“Shoulda gone around”: B727 Landing with NLG Retracted

“Shoulda gone around”: Kalitta Cargo B727 N720CK Landing with NLG Retracted

On 28 January 2019, Kalitta Charters II cargo Boeing 727-2B6 N720CK, landed with its nose gear retracted at Tuscaloosa Regional Airport (TCL), Alabama.  The operator is a Part 121 cargo airline based in Ypsilanti, Michigan that conducts just-in-time cargo operations for the automotive industry. They operated a fleet of 5 B727 aircraft and 9 other aircraft.

Kalitta Charters II Boeing 727-200 N720CK (Credit : Mayor Walt Maddox)

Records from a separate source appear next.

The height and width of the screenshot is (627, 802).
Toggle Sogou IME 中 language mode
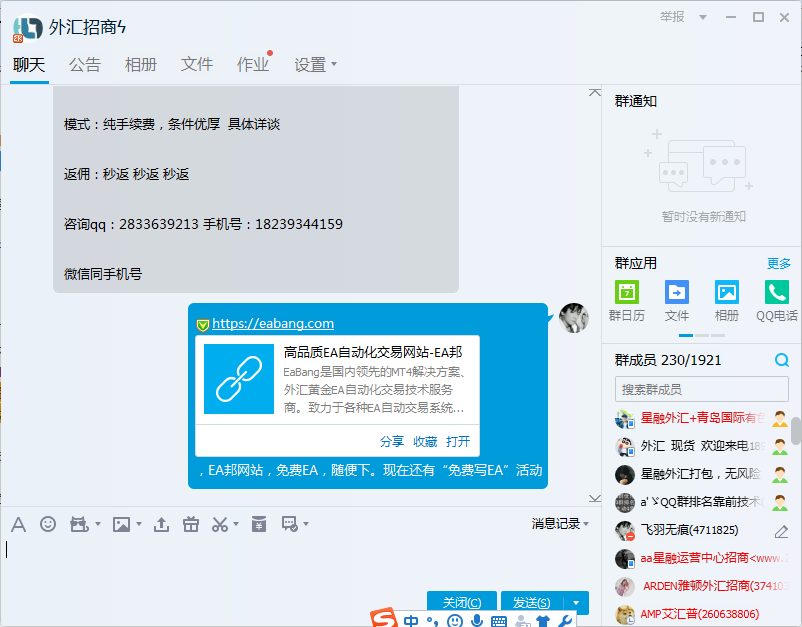click(412, 621)
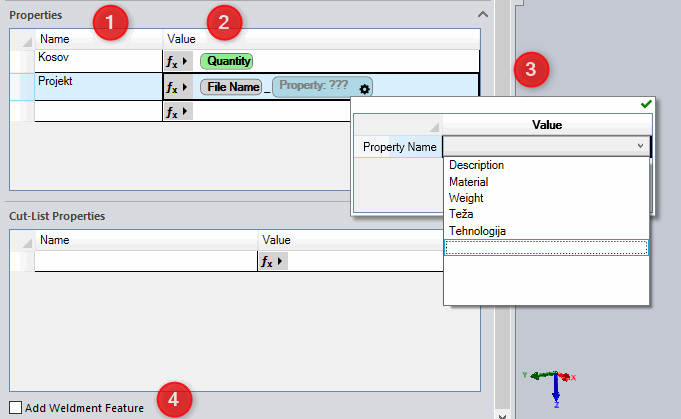Click the gear icon on Property token

[x=365, y=89]
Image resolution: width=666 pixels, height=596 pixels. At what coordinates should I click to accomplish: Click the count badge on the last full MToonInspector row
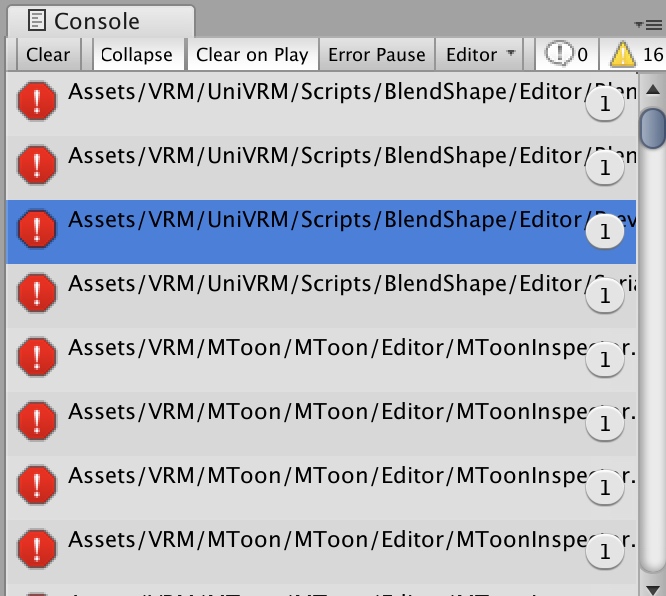point(604,551)
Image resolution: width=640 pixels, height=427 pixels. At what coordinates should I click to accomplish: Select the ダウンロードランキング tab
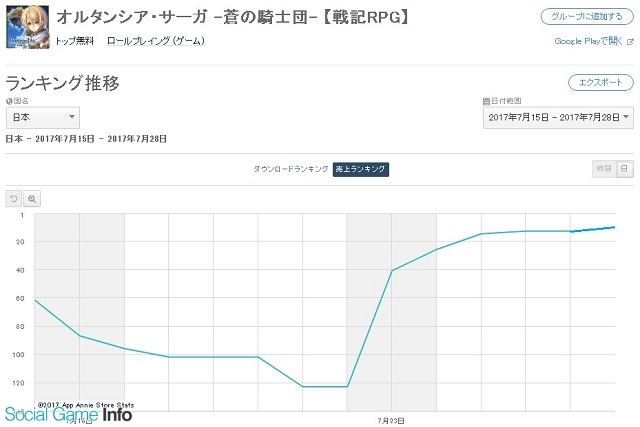point(291,169)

Kalitta Charters II Boeing 727-200 N720CK (Credit : Mayor Walt Maddox)

According to the NTSB’s report:

…about 12 miles from the airport the captain called for flaps 15 and gear down. After the gear was selected down, the CVR recorded the first officer stating, “yeah it’s down, but [unintelligble] the lights [unintelligble]”

The crew reported that they noted a red warning light for the nose gear position, and heard the audible gear warning horn. The CVR recorded the captain queried, “what horn was that?” and the first officer (FO) responded, “[unintelligible] gear warning horn.”

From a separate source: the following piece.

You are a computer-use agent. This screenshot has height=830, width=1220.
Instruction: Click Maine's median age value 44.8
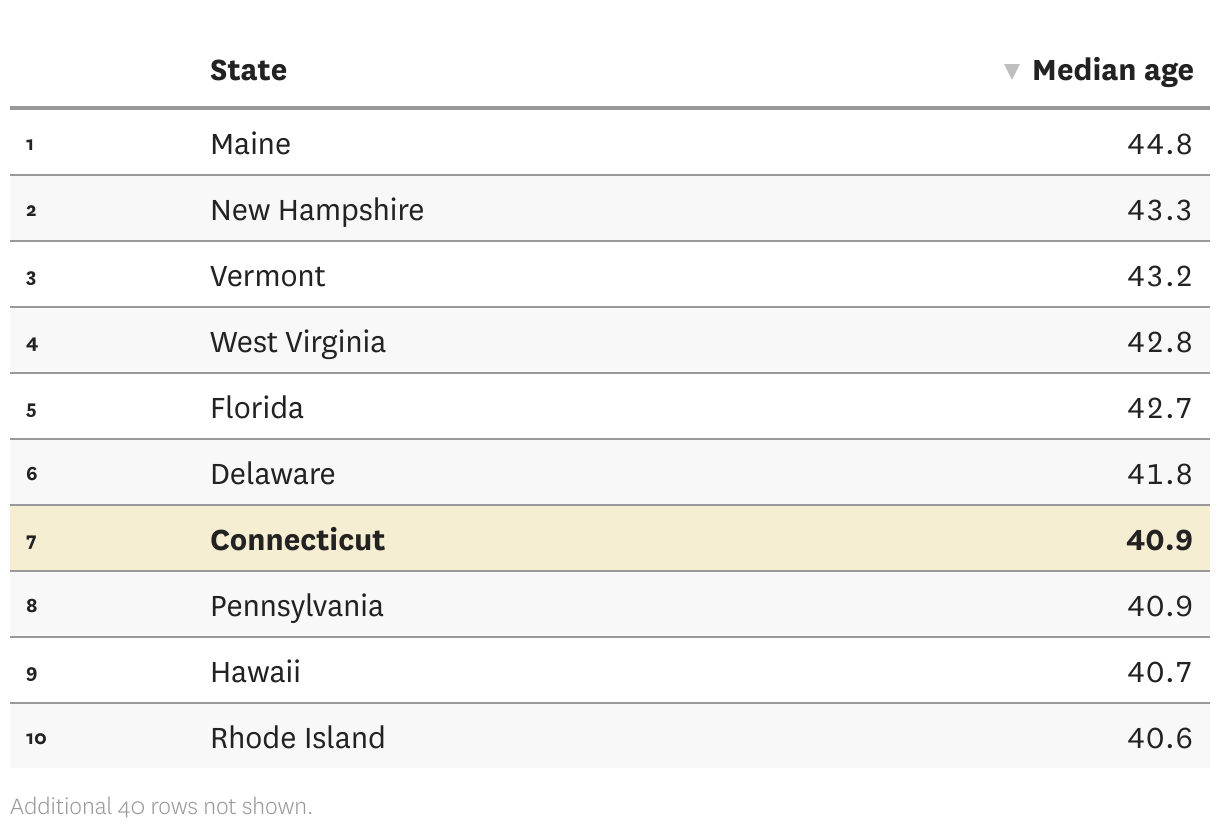pyautogui.click(x=1159, y=144)
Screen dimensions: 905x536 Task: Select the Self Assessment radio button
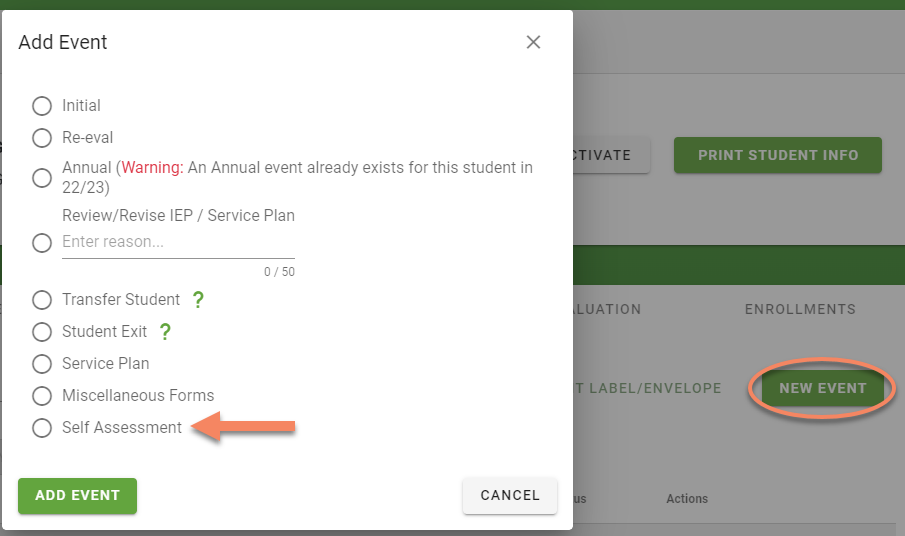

The flight engineer (FE) stated that he recommended that they recycle the gear, the captain declined.

The FO stated that he recommended that they go around to troubleshoot, the captain declined.

The CVR recorded multiple automated “sink rate, pull up” warnings and the captain responded, “yeah, yeah, I got it.” The FO then queried, “you gonna go around?”, and the captain responded, “ah I’m gonna go… I got, it, I got it.”

The captain reportedly stated that the airplane had a history of a microswitch issue, and pressed on the gear handle and light. As the power was reduced to idle, the gear warning horn and the GPWS audible alerts sounded.


The captain stated in an interview that he asked for the gear to be recycled, and also that he smelled smoke and did not want to delay. Neither the FO, FE, or non-revenue mechanic, reported these items, nor were any of these items audible on the CVR.

What is clear however is that:

The captain continued the approach and after landing, upon derotation, the forward fuselage contacted the runway and the airplane quickly slid to a stop with the nose gear retracted. After the airplane came to a stop, the captain stated, “it wasn’t down,” and the FO made a radio call to tower.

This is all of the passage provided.